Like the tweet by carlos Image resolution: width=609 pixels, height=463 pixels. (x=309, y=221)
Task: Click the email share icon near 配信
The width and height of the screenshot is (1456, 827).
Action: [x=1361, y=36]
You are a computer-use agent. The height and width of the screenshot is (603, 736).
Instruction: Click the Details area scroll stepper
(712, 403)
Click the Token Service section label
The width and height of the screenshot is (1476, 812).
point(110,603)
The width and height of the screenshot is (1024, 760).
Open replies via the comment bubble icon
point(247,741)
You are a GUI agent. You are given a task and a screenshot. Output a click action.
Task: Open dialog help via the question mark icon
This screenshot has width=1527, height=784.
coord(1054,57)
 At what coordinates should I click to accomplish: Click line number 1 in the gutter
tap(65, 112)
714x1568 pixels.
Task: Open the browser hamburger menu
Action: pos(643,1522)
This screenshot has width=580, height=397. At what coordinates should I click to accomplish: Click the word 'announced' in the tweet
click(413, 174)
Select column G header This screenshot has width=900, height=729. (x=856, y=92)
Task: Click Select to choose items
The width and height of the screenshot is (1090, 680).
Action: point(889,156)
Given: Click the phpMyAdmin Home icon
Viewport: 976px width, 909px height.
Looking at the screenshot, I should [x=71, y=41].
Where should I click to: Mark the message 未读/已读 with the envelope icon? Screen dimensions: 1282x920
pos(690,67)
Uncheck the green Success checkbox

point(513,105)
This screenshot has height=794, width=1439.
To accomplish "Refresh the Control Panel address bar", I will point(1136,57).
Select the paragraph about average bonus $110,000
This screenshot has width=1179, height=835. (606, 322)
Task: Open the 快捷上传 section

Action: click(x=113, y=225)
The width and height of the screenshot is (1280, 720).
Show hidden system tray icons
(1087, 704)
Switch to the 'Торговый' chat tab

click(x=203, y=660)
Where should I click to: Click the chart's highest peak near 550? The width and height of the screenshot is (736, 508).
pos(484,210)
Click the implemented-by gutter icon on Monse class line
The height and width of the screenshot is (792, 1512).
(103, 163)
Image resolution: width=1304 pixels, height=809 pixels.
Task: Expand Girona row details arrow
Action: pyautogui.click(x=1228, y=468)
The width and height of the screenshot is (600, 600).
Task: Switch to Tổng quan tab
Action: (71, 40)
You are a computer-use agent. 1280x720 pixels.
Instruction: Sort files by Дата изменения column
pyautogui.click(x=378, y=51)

■ **WHAT THIS TASK INVOLVES**: Gather every line above that contains the string "computer", treating uppercase and lowercase letters as different.

■ **THE ANSWER**:
You are a computer-use agent. The height and width of the screenshot is (603, 736).
You are a computer-use agent. 1280x720 pixels.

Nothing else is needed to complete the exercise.